Had Donald Trump been elected in 2012, would the Tories under David Cameron have been as keen to use a referendum to try and outflank Farage’s UKIP on the EU question? Some senior members of the party would no doubt, but not many, and they would have seemed totally deranged. Opportunists like Johnson and Gove would surely have elected to keep the status quo. Public opinion would have demanded it.
Politically, it would have been a no-brainer to deny the growing calls for a referendum, and even the right-wing press, after a concerted decades-long campaign against 'barmy eurocrats,' would have been shamed into silence. Quitting the EU when America was in the grip of a stupid, malicious, vengeful cabal of certifiable oddballs under the moronic Trump, intent on destabilising eighty years of global trade development and hacking away at the Western alliance and even the basic pillars of democracy, would have seemed the height of insanity.
I don’t believe Cameron would have needed to call a referendum at all, and if he had, Remain would have won hands down. As it was, Brexit came first, and we are where we are.

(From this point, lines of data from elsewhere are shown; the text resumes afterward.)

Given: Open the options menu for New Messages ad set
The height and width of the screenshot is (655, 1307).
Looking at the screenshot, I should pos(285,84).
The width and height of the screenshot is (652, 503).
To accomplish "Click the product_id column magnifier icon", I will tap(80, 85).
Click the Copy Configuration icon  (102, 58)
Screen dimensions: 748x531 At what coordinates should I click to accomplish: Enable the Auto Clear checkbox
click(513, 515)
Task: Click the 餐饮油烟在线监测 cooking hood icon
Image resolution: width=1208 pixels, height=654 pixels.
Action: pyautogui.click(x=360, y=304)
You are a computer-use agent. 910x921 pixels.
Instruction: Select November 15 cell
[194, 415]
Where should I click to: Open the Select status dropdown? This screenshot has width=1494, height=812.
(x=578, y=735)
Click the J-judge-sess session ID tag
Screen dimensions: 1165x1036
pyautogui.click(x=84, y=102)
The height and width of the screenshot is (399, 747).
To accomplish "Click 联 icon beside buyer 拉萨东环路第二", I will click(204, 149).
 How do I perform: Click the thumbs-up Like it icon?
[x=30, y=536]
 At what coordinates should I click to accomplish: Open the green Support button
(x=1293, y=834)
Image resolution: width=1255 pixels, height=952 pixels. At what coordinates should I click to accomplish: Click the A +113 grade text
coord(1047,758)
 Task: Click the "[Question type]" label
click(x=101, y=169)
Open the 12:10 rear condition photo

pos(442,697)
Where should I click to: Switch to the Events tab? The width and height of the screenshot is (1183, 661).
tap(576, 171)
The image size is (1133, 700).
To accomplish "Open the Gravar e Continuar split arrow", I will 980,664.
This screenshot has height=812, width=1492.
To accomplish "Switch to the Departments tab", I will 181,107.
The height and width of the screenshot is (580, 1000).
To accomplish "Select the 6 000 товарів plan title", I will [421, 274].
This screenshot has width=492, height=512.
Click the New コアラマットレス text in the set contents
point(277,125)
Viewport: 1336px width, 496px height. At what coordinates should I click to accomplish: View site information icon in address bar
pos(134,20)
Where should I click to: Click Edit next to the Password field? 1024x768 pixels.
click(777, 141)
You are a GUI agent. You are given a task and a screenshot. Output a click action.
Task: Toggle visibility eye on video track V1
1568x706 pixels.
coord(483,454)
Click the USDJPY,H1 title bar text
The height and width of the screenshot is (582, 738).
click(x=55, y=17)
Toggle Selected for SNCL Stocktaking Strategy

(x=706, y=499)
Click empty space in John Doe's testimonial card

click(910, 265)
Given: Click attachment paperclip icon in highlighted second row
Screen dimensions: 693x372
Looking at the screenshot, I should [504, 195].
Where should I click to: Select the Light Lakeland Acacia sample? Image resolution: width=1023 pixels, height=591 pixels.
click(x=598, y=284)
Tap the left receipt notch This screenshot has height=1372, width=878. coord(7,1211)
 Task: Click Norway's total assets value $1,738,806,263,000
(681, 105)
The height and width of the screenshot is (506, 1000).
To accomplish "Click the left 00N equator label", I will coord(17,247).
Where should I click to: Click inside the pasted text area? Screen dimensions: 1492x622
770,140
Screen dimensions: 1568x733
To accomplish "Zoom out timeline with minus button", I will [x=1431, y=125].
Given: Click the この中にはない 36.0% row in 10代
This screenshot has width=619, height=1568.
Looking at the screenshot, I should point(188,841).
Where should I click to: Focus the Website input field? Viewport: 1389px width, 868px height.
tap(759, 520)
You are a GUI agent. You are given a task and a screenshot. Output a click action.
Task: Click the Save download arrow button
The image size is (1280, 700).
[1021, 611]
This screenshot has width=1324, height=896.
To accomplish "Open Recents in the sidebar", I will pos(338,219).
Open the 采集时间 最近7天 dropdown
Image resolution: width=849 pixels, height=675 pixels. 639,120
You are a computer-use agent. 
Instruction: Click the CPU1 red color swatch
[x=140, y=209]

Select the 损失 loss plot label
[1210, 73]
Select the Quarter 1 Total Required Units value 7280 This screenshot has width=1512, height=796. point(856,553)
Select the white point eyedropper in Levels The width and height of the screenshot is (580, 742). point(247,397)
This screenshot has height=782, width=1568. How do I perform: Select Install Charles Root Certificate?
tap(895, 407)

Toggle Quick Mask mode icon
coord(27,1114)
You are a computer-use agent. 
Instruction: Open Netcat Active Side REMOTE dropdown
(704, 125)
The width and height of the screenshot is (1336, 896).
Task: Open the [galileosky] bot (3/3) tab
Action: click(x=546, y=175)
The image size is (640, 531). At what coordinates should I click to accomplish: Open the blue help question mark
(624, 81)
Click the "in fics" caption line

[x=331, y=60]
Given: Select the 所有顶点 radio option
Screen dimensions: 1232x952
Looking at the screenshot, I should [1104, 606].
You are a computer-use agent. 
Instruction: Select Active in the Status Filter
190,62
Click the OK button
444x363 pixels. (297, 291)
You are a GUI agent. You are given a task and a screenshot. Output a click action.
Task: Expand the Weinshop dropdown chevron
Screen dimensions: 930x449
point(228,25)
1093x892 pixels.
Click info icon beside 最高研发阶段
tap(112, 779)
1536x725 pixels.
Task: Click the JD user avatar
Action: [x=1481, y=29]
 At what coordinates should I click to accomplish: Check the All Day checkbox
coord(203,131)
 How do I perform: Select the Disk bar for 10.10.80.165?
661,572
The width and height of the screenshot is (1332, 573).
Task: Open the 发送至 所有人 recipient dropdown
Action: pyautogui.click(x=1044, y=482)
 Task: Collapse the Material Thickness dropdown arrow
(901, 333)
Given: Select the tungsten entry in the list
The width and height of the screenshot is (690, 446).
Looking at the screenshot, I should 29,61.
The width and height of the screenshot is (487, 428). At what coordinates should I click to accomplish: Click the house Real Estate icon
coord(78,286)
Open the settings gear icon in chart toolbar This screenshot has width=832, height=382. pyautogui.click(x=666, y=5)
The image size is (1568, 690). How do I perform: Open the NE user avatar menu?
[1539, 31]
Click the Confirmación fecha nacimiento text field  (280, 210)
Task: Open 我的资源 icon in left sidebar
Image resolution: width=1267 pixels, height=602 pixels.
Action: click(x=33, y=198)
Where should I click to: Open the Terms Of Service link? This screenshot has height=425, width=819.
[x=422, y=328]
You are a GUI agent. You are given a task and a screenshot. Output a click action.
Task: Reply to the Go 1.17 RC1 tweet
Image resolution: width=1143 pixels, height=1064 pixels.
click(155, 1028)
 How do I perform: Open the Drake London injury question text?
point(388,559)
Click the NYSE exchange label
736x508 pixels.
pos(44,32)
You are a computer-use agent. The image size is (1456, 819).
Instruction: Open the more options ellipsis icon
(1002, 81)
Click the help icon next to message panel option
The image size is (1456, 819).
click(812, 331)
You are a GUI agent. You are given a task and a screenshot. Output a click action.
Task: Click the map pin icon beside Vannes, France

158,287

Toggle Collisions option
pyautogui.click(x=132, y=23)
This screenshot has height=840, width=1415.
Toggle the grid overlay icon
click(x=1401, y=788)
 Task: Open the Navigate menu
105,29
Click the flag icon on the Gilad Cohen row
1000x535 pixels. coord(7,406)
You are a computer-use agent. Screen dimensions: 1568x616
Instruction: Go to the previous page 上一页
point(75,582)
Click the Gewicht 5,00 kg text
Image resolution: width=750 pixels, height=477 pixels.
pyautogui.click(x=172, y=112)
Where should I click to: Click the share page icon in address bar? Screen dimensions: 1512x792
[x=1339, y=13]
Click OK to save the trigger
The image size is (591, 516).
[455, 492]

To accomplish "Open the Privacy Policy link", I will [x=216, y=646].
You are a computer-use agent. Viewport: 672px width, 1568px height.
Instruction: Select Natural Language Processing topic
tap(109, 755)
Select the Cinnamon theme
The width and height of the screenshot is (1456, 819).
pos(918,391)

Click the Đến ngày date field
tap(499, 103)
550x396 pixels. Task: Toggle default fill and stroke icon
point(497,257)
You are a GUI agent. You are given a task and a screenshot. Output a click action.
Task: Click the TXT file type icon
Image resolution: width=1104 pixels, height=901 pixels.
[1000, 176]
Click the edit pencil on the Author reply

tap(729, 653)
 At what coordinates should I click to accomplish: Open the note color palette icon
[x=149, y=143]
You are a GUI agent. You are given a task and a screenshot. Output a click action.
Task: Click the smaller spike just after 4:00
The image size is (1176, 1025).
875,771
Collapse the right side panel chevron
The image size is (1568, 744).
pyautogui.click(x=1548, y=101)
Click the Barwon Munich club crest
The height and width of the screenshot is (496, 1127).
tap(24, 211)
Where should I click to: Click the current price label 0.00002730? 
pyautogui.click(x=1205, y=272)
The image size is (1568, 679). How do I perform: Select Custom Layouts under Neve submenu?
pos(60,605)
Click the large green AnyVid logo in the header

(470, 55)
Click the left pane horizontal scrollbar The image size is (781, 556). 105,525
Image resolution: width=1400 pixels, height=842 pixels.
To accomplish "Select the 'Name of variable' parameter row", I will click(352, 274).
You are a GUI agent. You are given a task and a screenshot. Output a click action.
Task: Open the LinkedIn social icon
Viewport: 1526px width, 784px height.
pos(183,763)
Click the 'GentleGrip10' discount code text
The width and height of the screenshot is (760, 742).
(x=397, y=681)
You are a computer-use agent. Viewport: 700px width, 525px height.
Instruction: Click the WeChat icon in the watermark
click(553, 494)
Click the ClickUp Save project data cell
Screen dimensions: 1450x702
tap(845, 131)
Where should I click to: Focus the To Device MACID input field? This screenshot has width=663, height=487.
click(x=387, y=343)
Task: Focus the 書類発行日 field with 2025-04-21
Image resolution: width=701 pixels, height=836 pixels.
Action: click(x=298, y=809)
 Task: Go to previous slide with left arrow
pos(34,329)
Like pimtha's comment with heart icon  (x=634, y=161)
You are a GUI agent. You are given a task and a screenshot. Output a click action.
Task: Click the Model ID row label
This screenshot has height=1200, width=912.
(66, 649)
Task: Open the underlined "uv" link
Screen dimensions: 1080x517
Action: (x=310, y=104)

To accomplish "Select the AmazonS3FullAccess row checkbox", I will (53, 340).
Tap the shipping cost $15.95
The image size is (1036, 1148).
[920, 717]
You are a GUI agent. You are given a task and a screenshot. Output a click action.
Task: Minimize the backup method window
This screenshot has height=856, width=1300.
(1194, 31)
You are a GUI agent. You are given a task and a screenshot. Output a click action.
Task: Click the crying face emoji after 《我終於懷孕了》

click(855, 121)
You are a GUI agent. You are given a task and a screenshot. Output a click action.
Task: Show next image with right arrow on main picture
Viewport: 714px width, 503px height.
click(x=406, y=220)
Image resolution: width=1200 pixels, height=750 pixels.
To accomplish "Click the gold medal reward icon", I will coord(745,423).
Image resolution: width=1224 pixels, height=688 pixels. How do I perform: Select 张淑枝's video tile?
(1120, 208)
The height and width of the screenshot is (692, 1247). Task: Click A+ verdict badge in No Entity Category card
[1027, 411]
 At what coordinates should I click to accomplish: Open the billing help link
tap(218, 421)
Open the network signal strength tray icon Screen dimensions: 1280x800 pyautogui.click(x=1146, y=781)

These thoughts occurred to me this week after reading a couple of contributions to the debate. The first was from Matt Carr on his Substack blog: Exterminating Brexit, Britain’s Road to Ruin. It beautifully captures the paralysis that is gripping our political system at the moment. This part sums it up:
“Unable or unwilling to recognise the destructive game that Mosley-Farage and his pals are playing, voters and politicians remain trapped in the world that Brexit made, a world where one folly is piled on the other. A credulous population that believed Brexit would make the country great again, is now poised to pursue the same outcome with the same man who lied to them before.”
It's well worth a few minutes of your time.
But, before you get too despondent, the second is a longer and more hopeful article by Jonathan Hill, founder and director of European Future on their website: Where do we stand? Hill writes:
"On what ground do we stand as war and crisis rage all around us, while a seventy-five-year-old transatlantic alliance crumbles before our eyes? Do we stand alone? If the world around us is turning to a lawless, violent oligarchy that sees every sea, field, and mountain as real estate, to be bought or controlled at whim, then how does our European Union respond?"
He speaks as an EU citizen, probably Danish from the tone of his article, as he says: "When we lose our sense of a shared reality, we lose ourselves. We become confused, apathetic, paralysed. We lose hope. It is no surprise then that anti-democratic forces both within our societies and without have long since marshalled digital platforms to their advantage. Putin and his proxies want us to believe that truth never existed in the first place. War is peace; freedom is slavery.
"Having invited such anger, despair, and suffering into our own community, how could our Union possibly act with clarity and confidence to defend its own interests? How might we mobilise resources and invest in our own future if we cannot agree on the nature of the problems we face? Are we doomed to division?"
What he urges is for politicians and citizens in the EU to recognise the democratic power and legitimacy of a voluntary union of 27 nations and 450 million citizens operating under the rule of law, where human rights and a diverse and independent judiciary are respected. Hill points to surveys showing overwhelming support for the EU and the euro, particularly among young people. and often trusted more than people's own national governments.
"Whereas the great empires began with the absolute certainty of their own god-given righteousness and then followed their own lust for power, wealth, and expansion, and while the great ideologies began with the absolute certainty of their own dogmas and theories and then pursued their own crushing purity, our modern Europe began in the ashes of Auschwitz, cowering in shame.
"What if our Union, deep in its collective unconscious, has served for decades as a form of group therapy, where we sit and work beside former enemies, bear witness to the scars of the past, and begin something new?
"If the shared mantra of ‘never again’ allowed France and Germany to sit together after the war and integrate their coal and steel industries, the Union may also have given Ireland and the United Kingdom the space to co-exist, among common friends and shared institutions, so that the peacemakers could do their work. When the countries of central and eastern Europe joined the Union in 2004, they found peace and security, distance from Moscow, and the chance to revive their frozen democratic traditions.
"The legitimacy of our Union, its reconciliation of our competing beliefs, its reflection of our infinite diversity, and its response to our shared need for redemption: none of this makes the world any easier in 2026, none of it provides a road map and a budget. But we can see what lies before us with clear eyes, confidence, and a sense of purpose."